Le tribunal administratif avait finalement fait capoter le projet, car il n’était pas compatible avec les critères d’une zone de bâtiments et équipements publics. En mai 2023, c’est-à-dire peu avant les élections communales, la majorité LSAP de l’époque avait acheté le terrain pour une dizaine de millions d’euros, afin d’y construire un nouveau conservatoire, les plans pour le bâtiment inclus. Mais entretemps, ce projet est également tombé à l’eau.
A présent, les autorités communales souhaitent garder le terrain de la rue de l’Hôpital au cas où l’école primaire doive être agrandie. Le conservatoire doit en effet déménager du château de Wirtgen dans la rue Sauerwiss. Des projets qui ne suscitent pas nécessairement l’enthousiasme de l’opposition.
En tout cas pas au LSAP. Lorsqu’ils disposaient encore de la majorité absolue, les socialistes ont toujours douté que le terrain de la rue de l’Hôpital soit assez grand pour accueillir une annexe de l’école primaire. La nouvelle majorité CSV-DP a fait réaliser une étude pour éclaircir la question. Charel Weiler, bourgmestre de Diekirch: “Il s’est avéré que c’était possible. Il y a eu deux variantes, une avec 18 salles de classe pour 430 enfants et une seconde variante avec 14 classes pour un total de 336 enfants.”
Les autorités communales ne souhaitant pas répartir les enfants sur différents sites à travers Diekirch, il a été décidé de réserver le site de la rue de l’Hôpital pour l’agrandissement de l’école primaire.
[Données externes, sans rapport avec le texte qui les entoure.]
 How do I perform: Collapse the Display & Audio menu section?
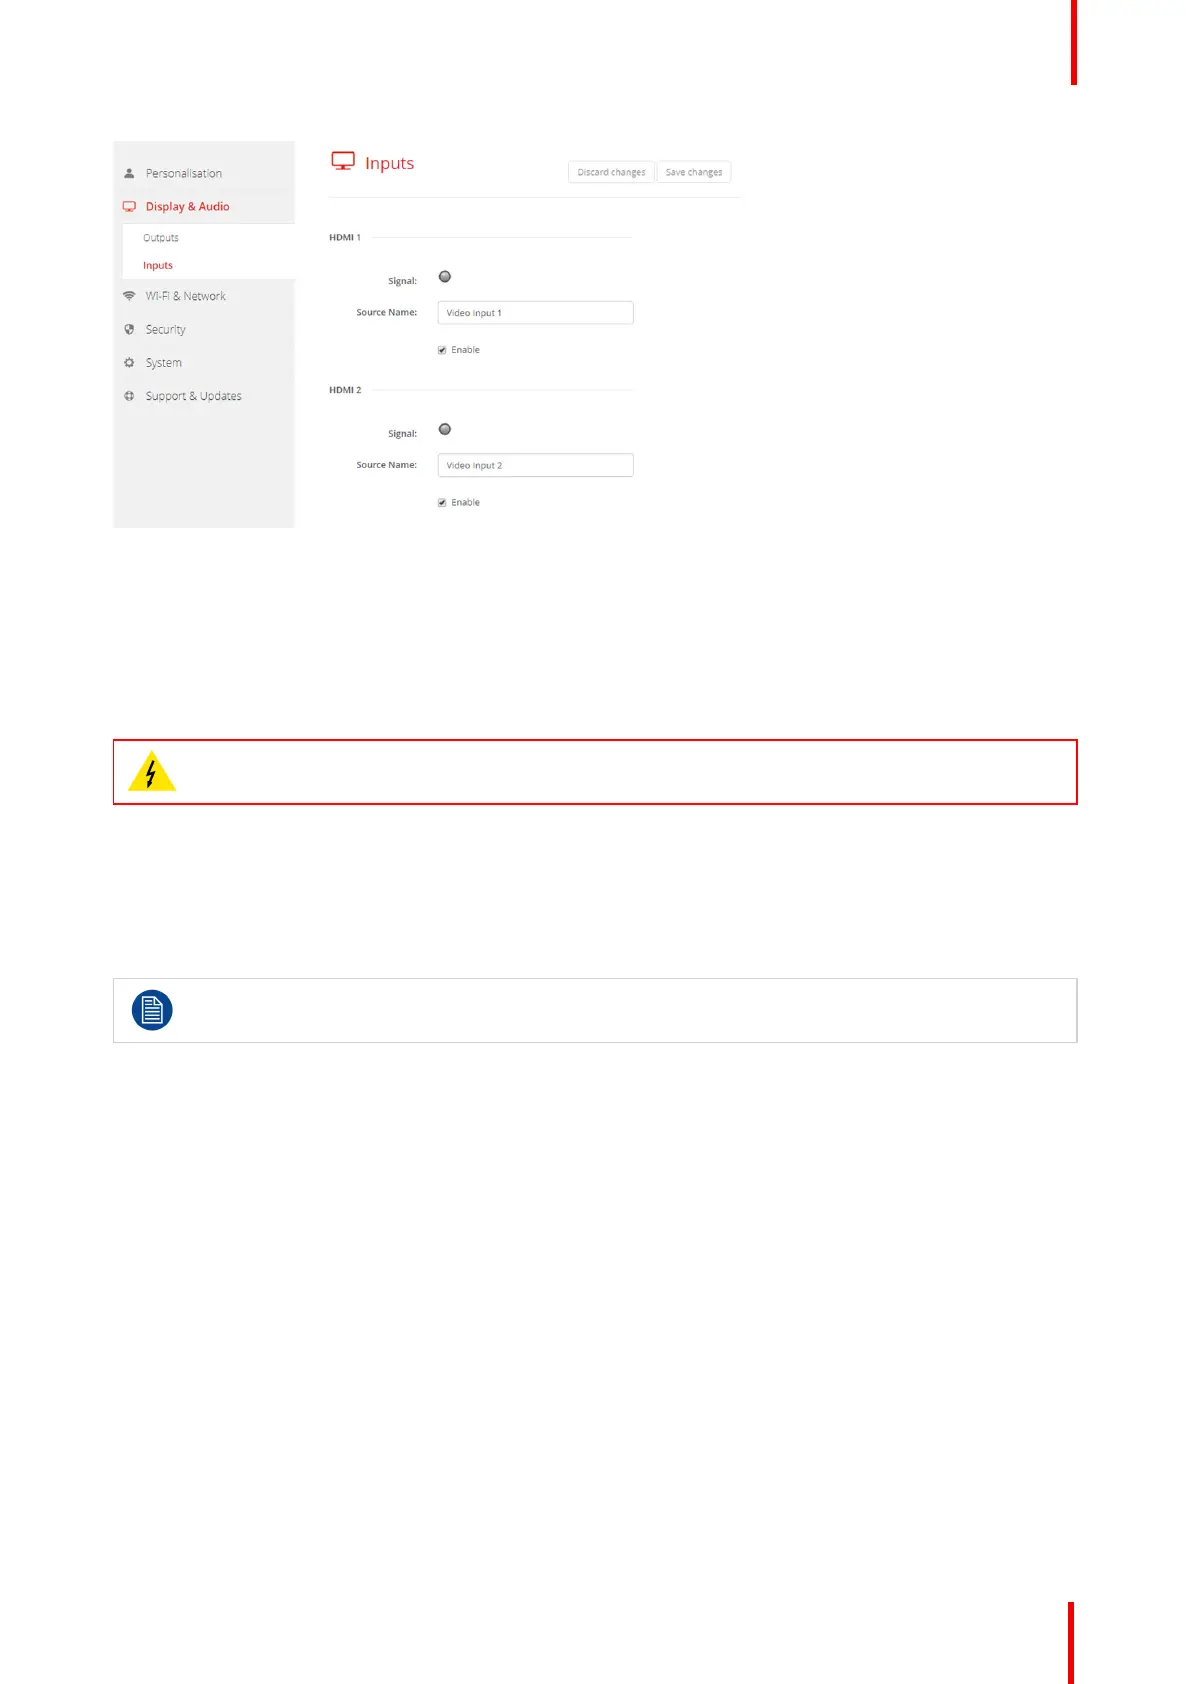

Elles vont maintenant faire analyser l’évolution de la population dans les prochaines années et le moment où l’agrandissement deviendra nécessaire. Le porte-parole du groupe LSAP au conseil communal et ex-bourgmestre, Claude Thill, n’est pas convaincu par ce projet:
“Selon nous, il est bon d’aménager le conservatoire ici. Comment voulons-nous sinon rapprocher nos enfants de la culture et de la musique? Avec une maison relais à côté, c’est là où il faut être. Comment voulons-nous rapprocher cela? Voulons-nous sur ce site, avec une maison relais, avec une crèche, avec l’école fondamentale, avec la précoce, avec tout cela, voulons-nous animer un site, ou voulons-nous le consacrer exclusivement à l’enseignement?”
Le conseiller vert Frank Thillen, qui siège aussi dans l’opposition communale, considère lui plutôt positivement l’option d’installer le conservatoire sur le site de l’ancienne école primaire dans la rue Sauerwiss:
“Il a des avantages, il est situé à proximité du nouveau lycée, où vont tous les élèves des environs. Ici, cela aurait été très proche de l’école primaire, mais je pense que dans un conservatoire il n’y a pas que les deux premières années d’école de musique, mais il y a vraiment des lycéens qui y vont. Et alors l’emplacement dans la rue Sauerwiss, très accessible des deux côtés depuis le lycée, est très bon.”
Charel Weiler réfute la critique selon laquelle, si le conservatoire n’est pas réalisé dans la rue de l’Hôpital, l’argent payé pour les plans du bâtiment, sera perdu. En premier lieu, le terrain et les plans ont été achetés à un prix exorbitant. Il n’est absolument pas certain non plus qu’un conservatoire puisse être vraiment construit immédiatement sur base de ces plans, comme l’affirme Claude Thill:
“Le fait est que nous allons faire réaliser une étude pour analyser ces plans, afin de déterminer si ces plans sont conformes à un conservatoire standard tel qu’on en construit aujourd’hui, comme un a récemment été construit à Pétange, par exemple. Si cela répond aux exigences de ce dont un conservatoire a besoin.”
La date de début des travaux dans la rue Sauerwiss n’est pas encore connue. Le bâtiment sera toutefois bientôt libre, car le Nordstadlycée va emménager dans de nouveaux locaux, à proximité de l’Ecole d’Hôtellerie et de Tourisme.
Le projet initial dans la rue de l’Hôpital prévoyait également une maison relais à côté de la résidence pour seniors. Cette maison relais est déjà en service et la mairie a décidé de racheter le bâtiment au promoteur, en souscrivant un emprunt de près de 28 millions d’euros. Auparavant, la commune devait payer environ 190.000 euros de loyer mensuel. Selon le maire Charel Weiler, il a été décidé de payer l’argent d’un coup pour clore enfin le dossier. C’est de surcroît la solution la moins chère.